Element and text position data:
════════════════

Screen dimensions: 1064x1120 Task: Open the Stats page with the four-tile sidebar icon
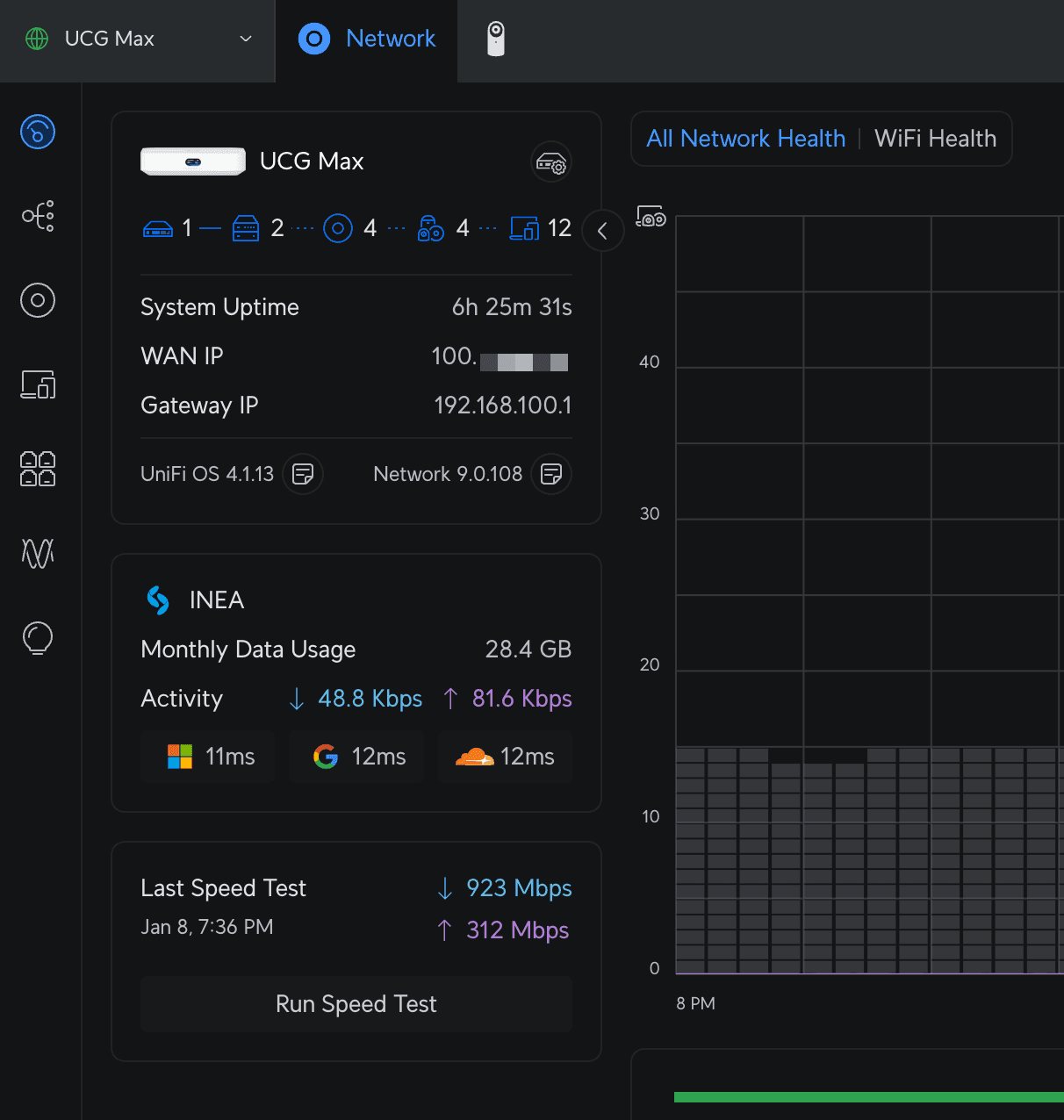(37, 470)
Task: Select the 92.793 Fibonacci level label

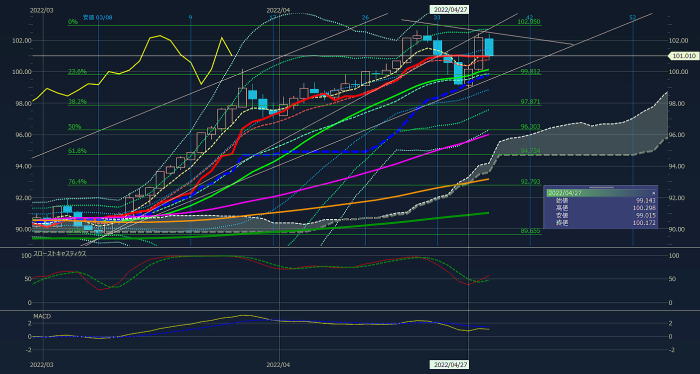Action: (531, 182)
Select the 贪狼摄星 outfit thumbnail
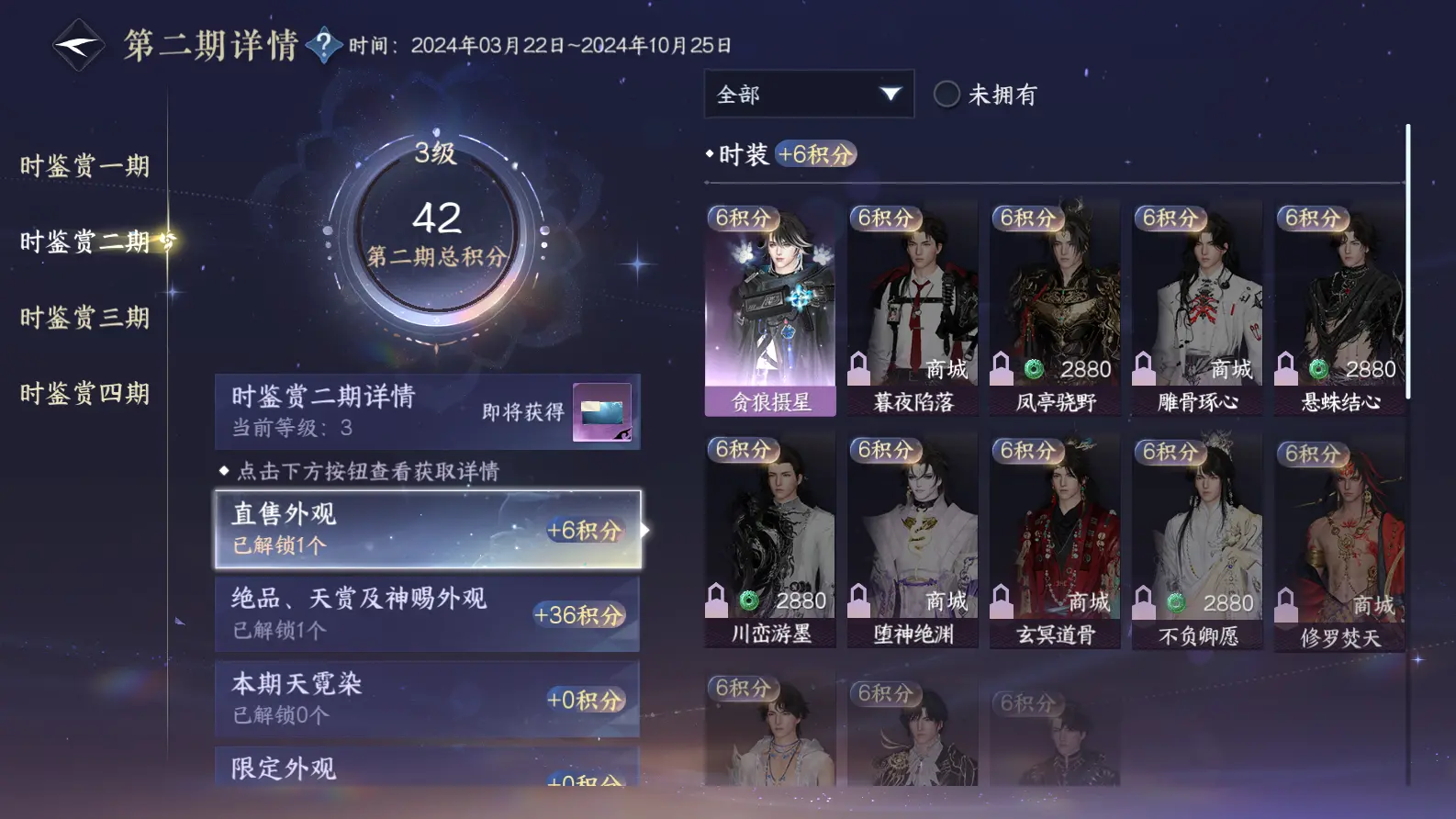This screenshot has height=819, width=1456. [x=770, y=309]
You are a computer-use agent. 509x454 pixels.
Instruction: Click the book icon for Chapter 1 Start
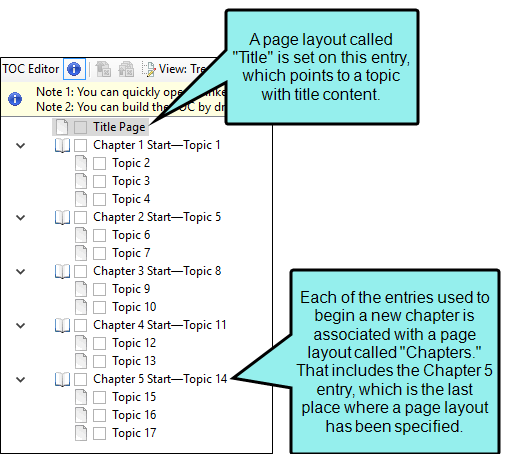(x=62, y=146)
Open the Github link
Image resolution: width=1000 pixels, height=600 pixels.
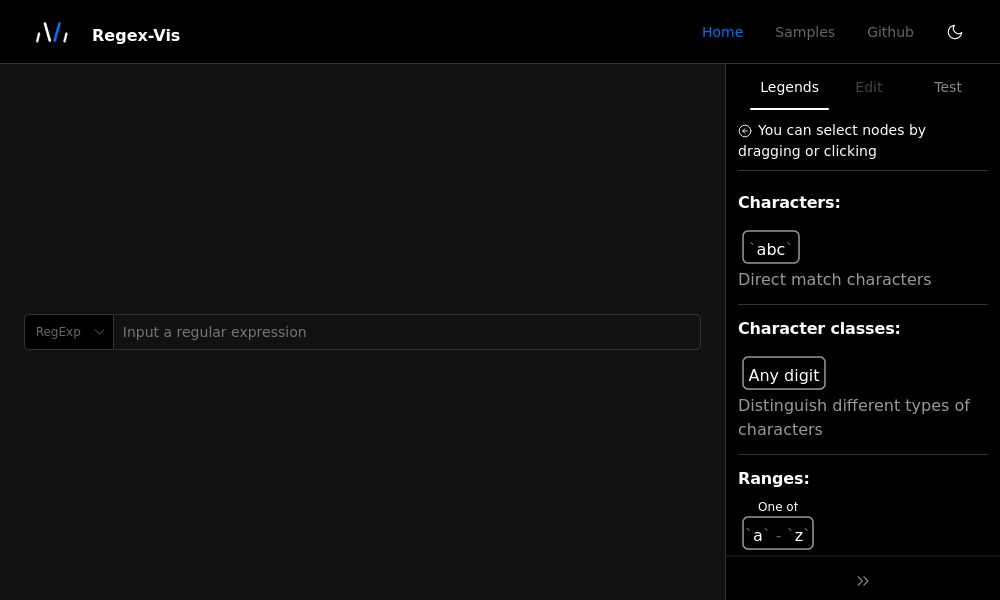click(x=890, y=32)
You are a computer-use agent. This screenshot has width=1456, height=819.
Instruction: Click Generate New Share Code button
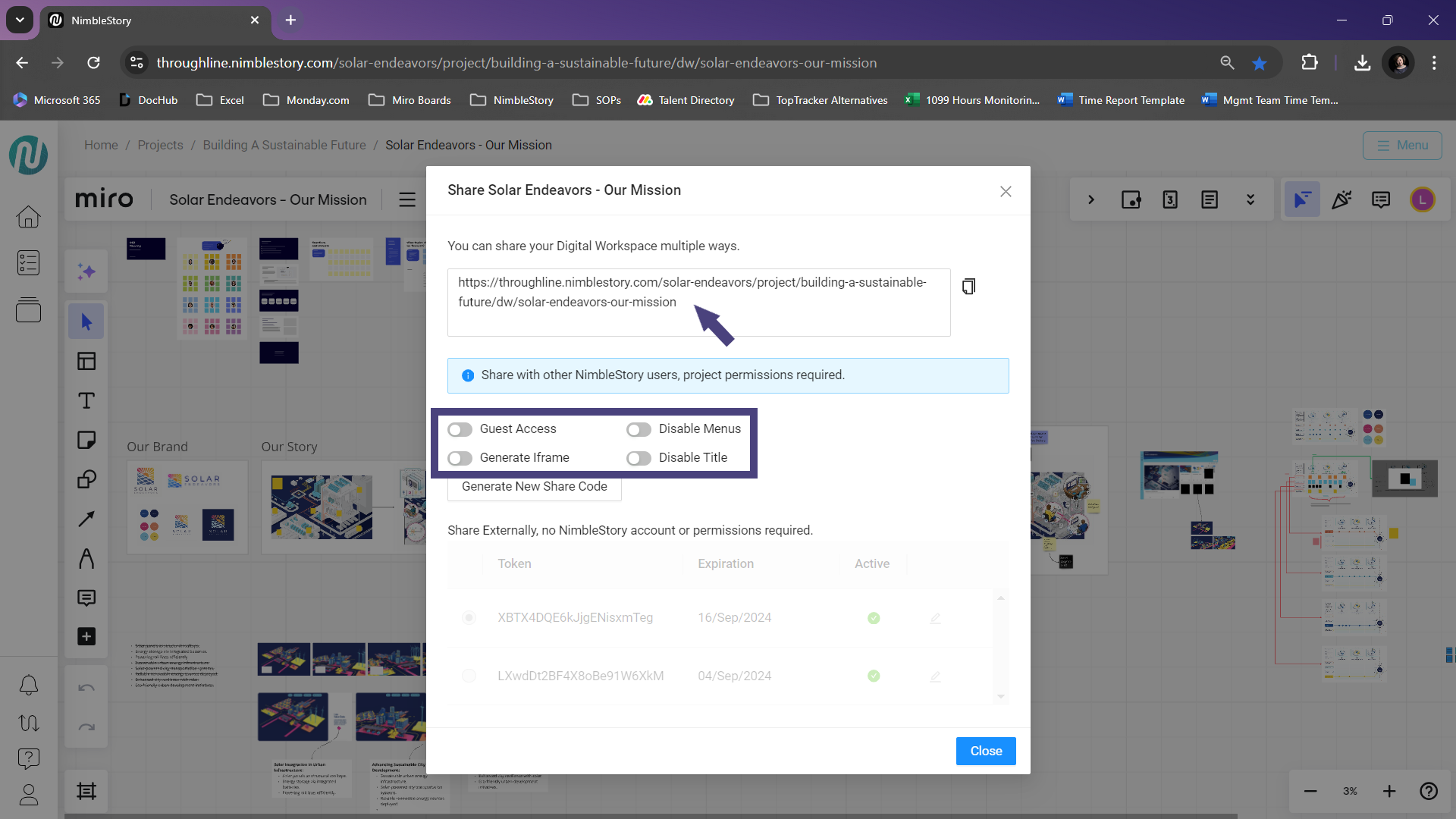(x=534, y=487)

════════════════

▶ **WRITTEN REQUEST**
Reproduce these lines verbatim, covering every one of the records, and omit the pictures from your answer.

▶ **WORKED SOLUTION**
Screen dimensions: 1064x1120 Task: Open the Stats page with the four-tile sidebar icon
(37, 470)
Task: Select the 92.793 Fibonacci level label

Action: (531, 182)
Select the 贪狼摄星 outfit thumbnail
This screenshot has height=819, width=1456. [x=770, y=309]
You are a computer-use agent. 509x454 pixels.
Instruction: Click the book icon for Chapter 1 Start
(x=62, y=146)
Open the Github link
Image resolution: width=1000 pixels, height=600 pixels.
click(x=890, y=32)
You are a computer-use agent. This screenshot has width=1456, height=819.
Instruction: Click Generate New Share Code button
(x=534, y=487)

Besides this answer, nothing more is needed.